Two Related Phenolic Antioxidants with Opposite Effects on Vitamin E Content in Low Density Lipoproteins Oxidized by Ferrylmyoglobin: Consumption vs Regeneration

Endogenous α-tocopherol of low density lipoprotein (LDL) particles exposed to ferrylmyoglobin (iron in the form of FeIV;u0O) vanishes as a function of myoglobin concentration. After α-tocopherol depletion, subsequent heavy lipid peroxidation is prevented by caffeic and p-coumaric acids, i.e., phenolic acids present in foods and beverages, by a mechanism involving the one-electron transfer reaction between the phenols and the ferrylmyoglobin, with formation of metmyo- globin and the corresponding phenoxyl radicals from caffeic and p-coumaric acids, as previously discussed. Caffeic acid delays α-tocopherol consumption when present before oxidation challenging and restores α-tocopherol when added halfway during the reaction. Conversely, p-coumaric acid accelerates the rate of α-tocopherol consumption when added either before or during the oxidation reaction. In LDL enriched with α-tocopherol, caffeic acid induces an inhibition period of oxidation longer than that expected from the sum of discrete periods characteristic of the phenolic acid and α-tocopherol.
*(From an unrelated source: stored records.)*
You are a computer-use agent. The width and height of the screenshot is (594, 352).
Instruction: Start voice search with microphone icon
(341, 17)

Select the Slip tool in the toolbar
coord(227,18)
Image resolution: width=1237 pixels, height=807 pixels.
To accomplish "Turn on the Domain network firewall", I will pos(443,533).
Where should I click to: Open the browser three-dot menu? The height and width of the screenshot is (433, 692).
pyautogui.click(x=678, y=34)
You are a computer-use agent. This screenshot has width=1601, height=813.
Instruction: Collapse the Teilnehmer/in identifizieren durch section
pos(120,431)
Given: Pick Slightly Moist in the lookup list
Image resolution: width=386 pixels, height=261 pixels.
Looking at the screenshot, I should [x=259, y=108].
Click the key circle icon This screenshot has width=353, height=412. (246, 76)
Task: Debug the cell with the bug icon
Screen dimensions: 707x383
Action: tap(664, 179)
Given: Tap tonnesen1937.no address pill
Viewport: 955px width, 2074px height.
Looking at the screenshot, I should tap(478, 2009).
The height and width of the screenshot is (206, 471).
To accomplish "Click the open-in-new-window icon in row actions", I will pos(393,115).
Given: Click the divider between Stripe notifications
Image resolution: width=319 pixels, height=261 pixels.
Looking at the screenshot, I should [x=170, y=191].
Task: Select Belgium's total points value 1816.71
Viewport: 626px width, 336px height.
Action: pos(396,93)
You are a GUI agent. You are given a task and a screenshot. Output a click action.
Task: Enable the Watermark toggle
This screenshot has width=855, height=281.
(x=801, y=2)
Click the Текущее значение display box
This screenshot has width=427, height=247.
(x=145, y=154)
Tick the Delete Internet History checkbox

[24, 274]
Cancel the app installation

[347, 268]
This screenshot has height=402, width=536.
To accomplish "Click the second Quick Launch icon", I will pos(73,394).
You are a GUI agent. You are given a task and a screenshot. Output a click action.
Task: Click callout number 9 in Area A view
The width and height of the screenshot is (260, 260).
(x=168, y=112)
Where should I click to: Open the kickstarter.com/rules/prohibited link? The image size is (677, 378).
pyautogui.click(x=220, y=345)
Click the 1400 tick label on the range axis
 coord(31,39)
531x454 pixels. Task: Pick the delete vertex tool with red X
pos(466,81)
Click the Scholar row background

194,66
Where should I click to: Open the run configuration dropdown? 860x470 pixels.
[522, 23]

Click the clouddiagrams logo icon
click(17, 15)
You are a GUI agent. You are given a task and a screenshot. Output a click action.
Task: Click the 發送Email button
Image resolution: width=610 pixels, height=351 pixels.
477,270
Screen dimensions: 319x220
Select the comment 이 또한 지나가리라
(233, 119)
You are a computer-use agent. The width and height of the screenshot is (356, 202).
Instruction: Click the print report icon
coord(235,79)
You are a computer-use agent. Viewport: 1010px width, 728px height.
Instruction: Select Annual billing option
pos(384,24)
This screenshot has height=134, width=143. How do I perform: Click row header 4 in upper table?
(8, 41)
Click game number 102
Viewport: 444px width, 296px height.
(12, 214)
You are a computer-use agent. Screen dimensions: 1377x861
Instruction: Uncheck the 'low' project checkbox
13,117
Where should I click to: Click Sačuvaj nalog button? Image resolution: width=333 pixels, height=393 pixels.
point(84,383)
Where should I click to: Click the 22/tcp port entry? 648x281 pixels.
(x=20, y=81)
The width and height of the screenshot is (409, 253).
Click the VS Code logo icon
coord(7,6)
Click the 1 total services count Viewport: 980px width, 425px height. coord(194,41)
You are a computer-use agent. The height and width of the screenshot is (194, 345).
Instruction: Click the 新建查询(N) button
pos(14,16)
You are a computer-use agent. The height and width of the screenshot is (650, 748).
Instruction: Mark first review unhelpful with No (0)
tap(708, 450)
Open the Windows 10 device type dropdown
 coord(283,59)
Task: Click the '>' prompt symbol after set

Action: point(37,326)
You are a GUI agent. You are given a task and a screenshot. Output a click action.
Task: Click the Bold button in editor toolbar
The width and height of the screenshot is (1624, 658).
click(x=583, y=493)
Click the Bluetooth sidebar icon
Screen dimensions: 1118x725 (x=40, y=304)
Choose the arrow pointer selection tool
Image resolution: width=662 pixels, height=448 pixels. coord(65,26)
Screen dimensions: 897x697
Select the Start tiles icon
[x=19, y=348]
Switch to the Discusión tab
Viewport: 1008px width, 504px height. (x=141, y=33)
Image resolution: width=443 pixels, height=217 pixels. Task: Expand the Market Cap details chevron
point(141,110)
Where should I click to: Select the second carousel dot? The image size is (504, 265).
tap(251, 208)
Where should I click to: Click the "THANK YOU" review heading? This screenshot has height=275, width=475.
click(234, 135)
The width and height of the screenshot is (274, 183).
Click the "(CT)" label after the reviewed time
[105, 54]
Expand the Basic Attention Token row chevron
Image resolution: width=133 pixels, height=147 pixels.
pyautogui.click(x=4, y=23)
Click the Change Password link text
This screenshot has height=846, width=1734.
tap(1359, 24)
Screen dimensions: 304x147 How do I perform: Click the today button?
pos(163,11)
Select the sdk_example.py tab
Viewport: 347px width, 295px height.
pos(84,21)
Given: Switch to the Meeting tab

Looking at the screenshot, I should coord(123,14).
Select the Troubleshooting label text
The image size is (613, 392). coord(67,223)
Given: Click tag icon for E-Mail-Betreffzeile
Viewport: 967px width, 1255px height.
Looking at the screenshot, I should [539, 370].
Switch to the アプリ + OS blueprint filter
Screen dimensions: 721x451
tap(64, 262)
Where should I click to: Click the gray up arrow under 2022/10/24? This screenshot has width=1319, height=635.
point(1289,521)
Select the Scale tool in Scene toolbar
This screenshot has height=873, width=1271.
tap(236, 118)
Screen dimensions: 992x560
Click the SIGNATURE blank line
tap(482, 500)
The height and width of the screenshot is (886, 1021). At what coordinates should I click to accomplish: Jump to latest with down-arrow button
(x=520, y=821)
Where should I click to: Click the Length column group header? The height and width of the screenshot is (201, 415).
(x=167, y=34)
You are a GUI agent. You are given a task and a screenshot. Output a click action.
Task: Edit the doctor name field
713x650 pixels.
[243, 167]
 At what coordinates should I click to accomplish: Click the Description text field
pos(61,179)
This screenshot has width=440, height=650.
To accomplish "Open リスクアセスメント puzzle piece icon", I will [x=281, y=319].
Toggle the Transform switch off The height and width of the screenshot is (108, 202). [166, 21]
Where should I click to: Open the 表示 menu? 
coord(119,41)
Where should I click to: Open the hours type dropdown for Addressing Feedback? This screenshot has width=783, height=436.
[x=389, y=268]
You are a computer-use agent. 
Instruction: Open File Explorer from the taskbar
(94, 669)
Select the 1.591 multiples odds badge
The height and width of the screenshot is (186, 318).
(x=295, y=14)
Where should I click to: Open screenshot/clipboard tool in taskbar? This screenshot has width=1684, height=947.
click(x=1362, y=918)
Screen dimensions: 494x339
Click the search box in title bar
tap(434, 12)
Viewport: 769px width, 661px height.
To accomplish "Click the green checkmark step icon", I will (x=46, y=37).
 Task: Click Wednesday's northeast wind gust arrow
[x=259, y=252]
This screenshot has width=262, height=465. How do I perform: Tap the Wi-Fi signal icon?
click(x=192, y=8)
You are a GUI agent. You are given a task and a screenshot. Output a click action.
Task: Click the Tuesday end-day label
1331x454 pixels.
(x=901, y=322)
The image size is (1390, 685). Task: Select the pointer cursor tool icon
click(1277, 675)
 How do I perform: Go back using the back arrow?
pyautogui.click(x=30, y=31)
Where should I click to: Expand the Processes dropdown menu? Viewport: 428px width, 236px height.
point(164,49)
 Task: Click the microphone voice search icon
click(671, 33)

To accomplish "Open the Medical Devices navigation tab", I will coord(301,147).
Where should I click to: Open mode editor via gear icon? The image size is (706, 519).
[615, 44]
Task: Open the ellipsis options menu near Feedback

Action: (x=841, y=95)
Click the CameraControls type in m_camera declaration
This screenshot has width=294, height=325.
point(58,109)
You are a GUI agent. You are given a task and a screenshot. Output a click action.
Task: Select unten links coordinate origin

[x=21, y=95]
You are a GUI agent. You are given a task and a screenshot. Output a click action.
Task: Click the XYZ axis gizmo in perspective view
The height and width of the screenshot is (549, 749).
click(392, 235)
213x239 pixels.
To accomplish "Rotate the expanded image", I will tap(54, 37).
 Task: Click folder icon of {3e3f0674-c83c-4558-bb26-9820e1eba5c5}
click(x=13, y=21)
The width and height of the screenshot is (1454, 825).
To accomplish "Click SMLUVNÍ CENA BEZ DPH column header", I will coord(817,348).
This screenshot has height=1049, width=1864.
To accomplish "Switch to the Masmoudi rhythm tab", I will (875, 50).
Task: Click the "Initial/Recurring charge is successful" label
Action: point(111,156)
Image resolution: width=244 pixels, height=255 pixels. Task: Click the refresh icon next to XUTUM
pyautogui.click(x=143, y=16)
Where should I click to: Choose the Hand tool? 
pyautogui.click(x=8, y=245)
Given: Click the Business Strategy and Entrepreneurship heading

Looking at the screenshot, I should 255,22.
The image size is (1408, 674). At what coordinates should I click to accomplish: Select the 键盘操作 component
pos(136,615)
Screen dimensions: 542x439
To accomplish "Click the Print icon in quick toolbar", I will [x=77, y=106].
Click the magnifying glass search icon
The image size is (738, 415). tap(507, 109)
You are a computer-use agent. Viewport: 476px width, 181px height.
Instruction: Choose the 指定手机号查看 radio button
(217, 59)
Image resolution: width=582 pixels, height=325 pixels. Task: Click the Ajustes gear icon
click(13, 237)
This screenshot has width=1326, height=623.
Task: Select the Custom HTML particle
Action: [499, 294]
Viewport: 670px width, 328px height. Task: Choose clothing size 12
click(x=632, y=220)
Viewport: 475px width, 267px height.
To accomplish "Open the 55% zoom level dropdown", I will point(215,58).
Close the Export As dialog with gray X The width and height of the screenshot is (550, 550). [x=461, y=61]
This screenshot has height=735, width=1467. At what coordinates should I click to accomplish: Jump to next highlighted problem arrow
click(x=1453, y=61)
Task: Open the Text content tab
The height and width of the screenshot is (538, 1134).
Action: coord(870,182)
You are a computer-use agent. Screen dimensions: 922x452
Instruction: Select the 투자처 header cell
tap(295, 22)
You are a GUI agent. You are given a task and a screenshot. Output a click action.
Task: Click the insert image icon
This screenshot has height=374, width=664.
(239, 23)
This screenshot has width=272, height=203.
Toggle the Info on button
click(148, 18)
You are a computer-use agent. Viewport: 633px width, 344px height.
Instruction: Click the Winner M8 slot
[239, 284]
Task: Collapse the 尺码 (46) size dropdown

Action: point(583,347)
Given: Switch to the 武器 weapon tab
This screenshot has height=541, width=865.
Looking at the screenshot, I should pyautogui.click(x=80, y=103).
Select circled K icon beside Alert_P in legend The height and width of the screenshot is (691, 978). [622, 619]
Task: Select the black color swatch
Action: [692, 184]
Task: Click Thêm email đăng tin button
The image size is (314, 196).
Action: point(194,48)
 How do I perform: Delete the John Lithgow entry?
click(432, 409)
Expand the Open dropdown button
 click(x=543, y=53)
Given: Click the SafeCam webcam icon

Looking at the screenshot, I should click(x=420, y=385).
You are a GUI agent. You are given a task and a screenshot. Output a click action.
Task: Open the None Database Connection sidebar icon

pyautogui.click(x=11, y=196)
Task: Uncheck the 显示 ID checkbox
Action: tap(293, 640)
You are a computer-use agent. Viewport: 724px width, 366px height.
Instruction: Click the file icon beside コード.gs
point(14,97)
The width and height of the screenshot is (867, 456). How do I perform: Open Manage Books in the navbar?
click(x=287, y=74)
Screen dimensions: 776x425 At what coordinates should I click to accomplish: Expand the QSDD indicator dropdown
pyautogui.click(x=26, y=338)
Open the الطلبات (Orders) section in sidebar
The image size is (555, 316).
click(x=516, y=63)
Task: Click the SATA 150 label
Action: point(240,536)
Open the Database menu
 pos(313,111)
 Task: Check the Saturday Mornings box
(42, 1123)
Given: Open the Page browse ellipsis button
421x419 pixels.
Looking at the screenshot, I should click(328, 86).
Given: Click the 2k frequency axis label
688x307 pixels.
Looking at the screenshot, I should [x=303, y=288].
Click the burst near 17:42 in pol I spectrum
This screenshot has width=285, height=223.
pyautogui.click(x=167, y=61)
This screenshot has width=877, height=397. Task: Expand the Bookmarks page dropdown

Surprisingly, p-coumaric acid decreases the peroxidation chain rate. Similar effects of these phenolic acids on α-tocopherol consumption were observed in a Triton X-100 micellar system, i.e., in the absence of a peroxidation chain reaction. Results suggest that caffeic acid acts synergistically with α-tocopherol, extending the antioxidant capacity of LDL by recycling α-tocopherol from the α-tocopherol radical (i.e., α-tocopheroxyl radical). By contrast, the phenoxyl radical from p-coumaric acid (produced by electron-transfer reaction between phenolic acid and ferrylmyoglobin) oxidizes α-tocopherol. However, in spite of α-tocopherol consumption, the exchange reaction recycling p-coumaric acid can still afford an antioxidant protection to LDL on basis of the chain-breaking activity of p-coumaric acid. These results emphasize the biological relevance of small structural modifications of phenols on the interaction with α-tocopherol in LDL. The significance of these results in the context of atherosclerosis is discussed.